Genial: Die Ursprungsdomain des Wortes hält sogar noch zwei weitere exklusive Treffer parat. *Spezial-Serpentinenreiniger* und *Süßmostspirale*   (im zweiten Fall zwar mehrere Treffer, aber von derselben Site)


----------



## Stardust (24 April 2006)

*AW: Genau einen Google-Treffer*



			
				News schrieb:
			
		

> Kastrawete
> 
> (soll laut dem Wörterbuch bei "Karpatenwilli" das rumänische Wort für Gurke sein)



Fast richtig, schreibt sich aber mit "c" statt "k" und "v" statt "w", deshalb der einsame Treffer.


----------



## Captain Picard (27 April 2006)

(Datenauszüge):
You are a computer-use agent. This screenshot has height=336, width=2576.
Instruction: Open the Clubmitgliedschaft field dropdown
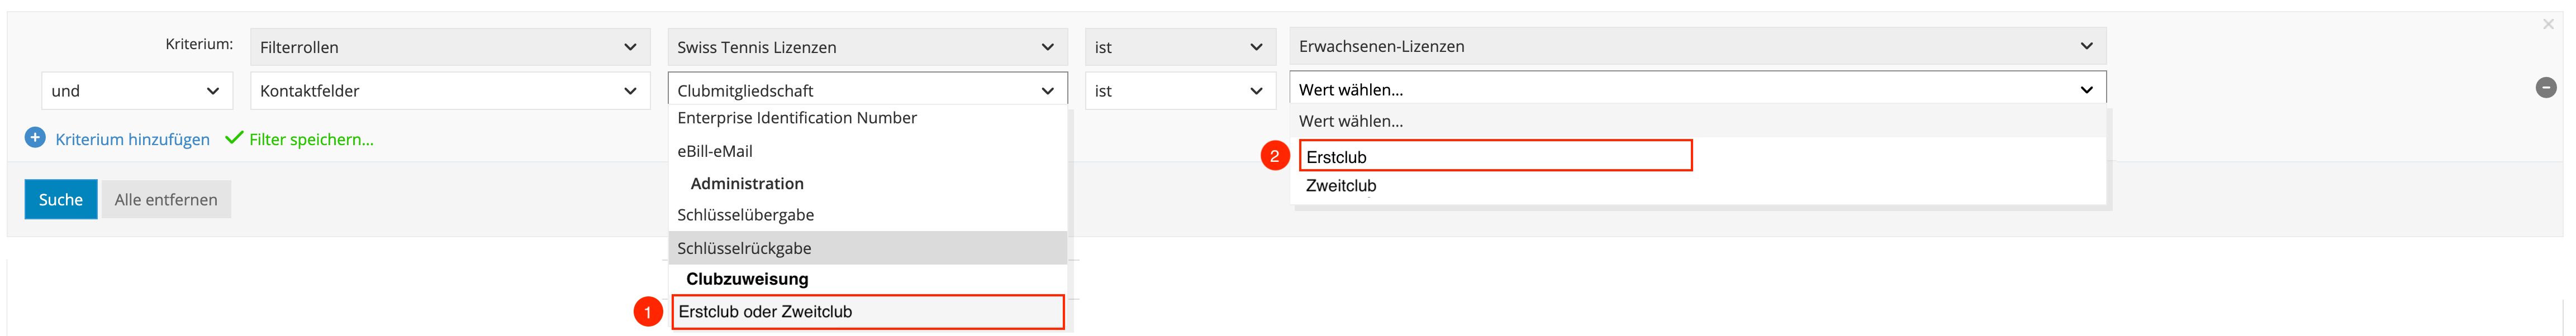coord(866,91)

--

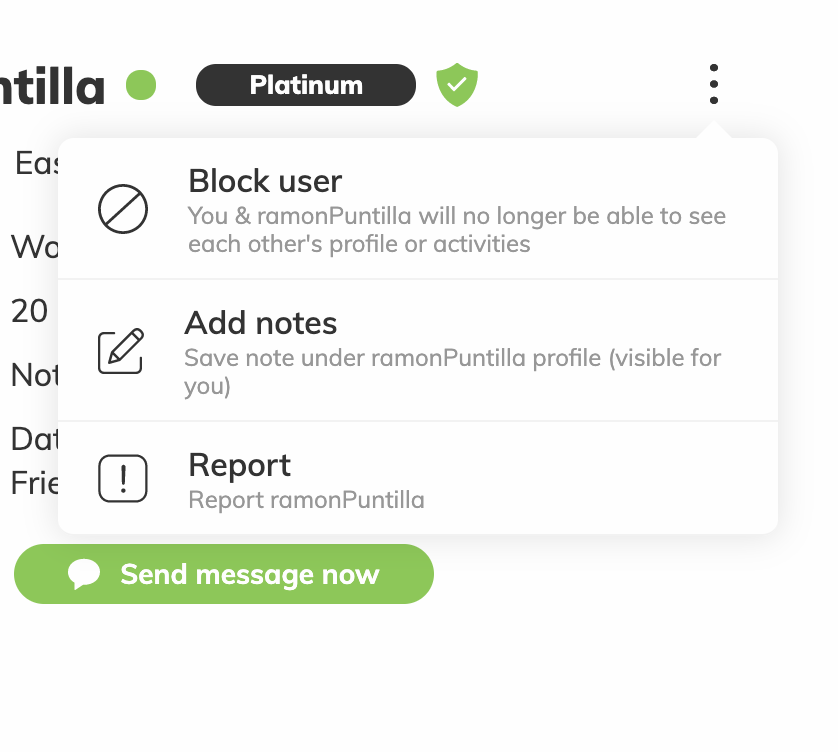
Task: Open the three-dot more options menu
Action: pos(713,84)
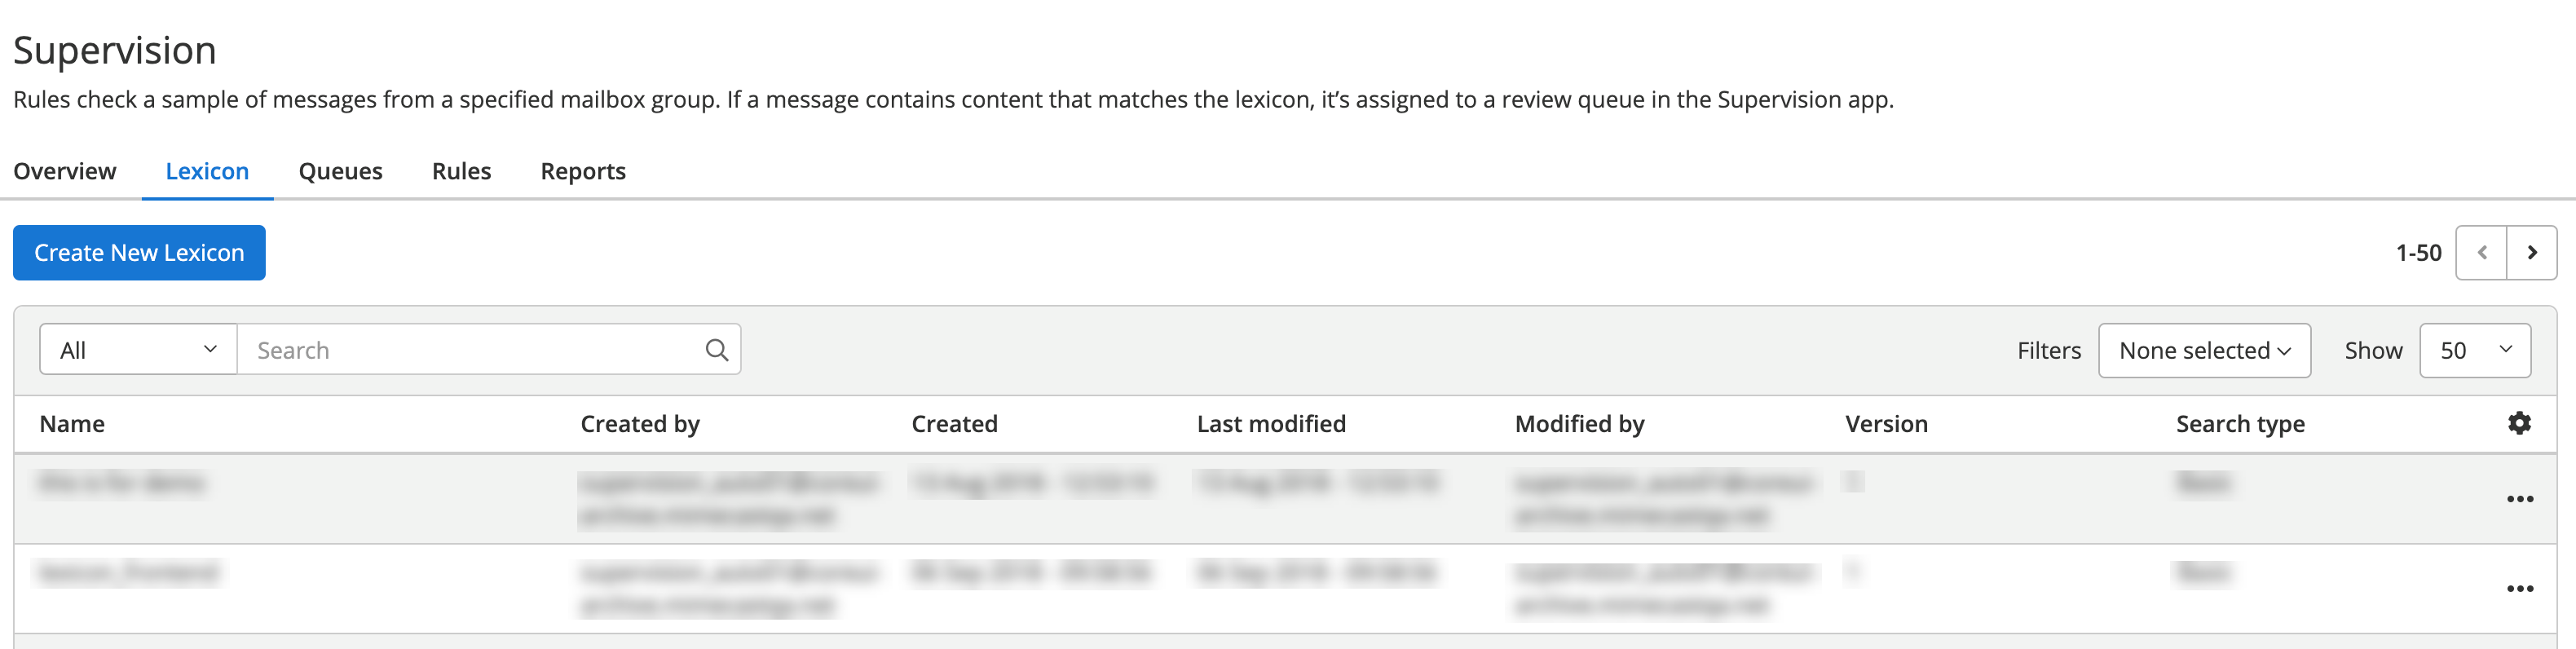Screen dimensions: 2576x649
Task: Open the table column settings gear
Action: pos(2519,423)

(Aufgabenstellung): Setze den Forumsthread über Wörter mit genau einem Google-Treffer an der Stelle fort, an der er endet. Die Zeilen stehen für sich und haben mit dem Forumstext nichts zu tun.

(Lösung):
*AW: Genau einen Google-Treffer*

Goldgrottenhai

verblüffend, weil es in dem James Bond Film  Feuerball vorkommt

PS: der Trefferinhalt  steht  nur noch im Cache


----------



## Reinhard (3 Mai 2006)

*AW: Genau einen Google-Treffer*

Fuchslichter

Die Nordlichter im Winter:
In einer alten finnischen Geschichte werden diese Lichter als „Fuchslichter“ bezeichnet. In dieser Erzählung läuft ein Fuchs in einer klaren Winternacht durch die verschneiten Berge und sein Schwanz berührt den Schnee. Durch das Leuchten des Schnees am Fuchsschwanz entstehen die wunderschönen Farben und Lichter am Himmel.

[Edit] Etuischlaufe hab ich auch noch gefunden - was immer das bedeuten soll... [/Edit]


----------



## Captain Picard (18 Mai 2006)

*AW: Genau einen Google-Treffer*



			
				News schrieb:
			
		

> Kastrawete
> 
> (soll laut dem Wörterbuch bei "Karpatenwilli" das rumänische Wort für Gurke sein)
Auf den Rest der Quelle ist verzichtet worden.